'''
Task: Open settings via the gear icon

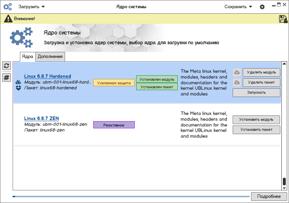Action: (x=262, y=7)
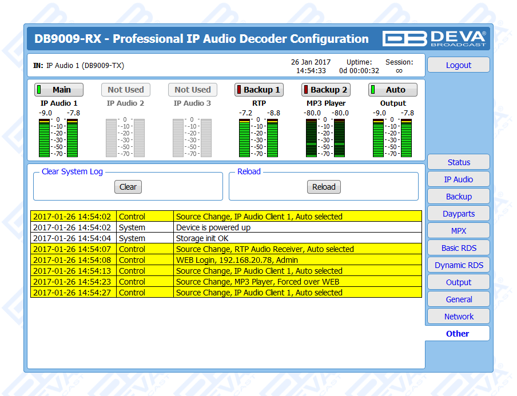517x396 pixels.
Task: Open the Dynamic RDS tab
Action: click(x=458, y=265)
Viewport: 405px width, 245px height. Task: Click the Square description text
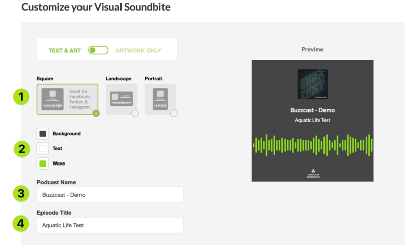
'''
**PROBLEM REQUIREMENTS**
Please transcribe the material above exactly as written. Leave the pictures out.

**TASK ANSWER**
Task: Open settings via the gear icon

Action: (x=262, y=7)
517x396 pixels.
Task: Open the Dynamic RDS tab
Action: click(x=458, y=265)
Viewport: 405px width, 245px height. Task: Click the Square description text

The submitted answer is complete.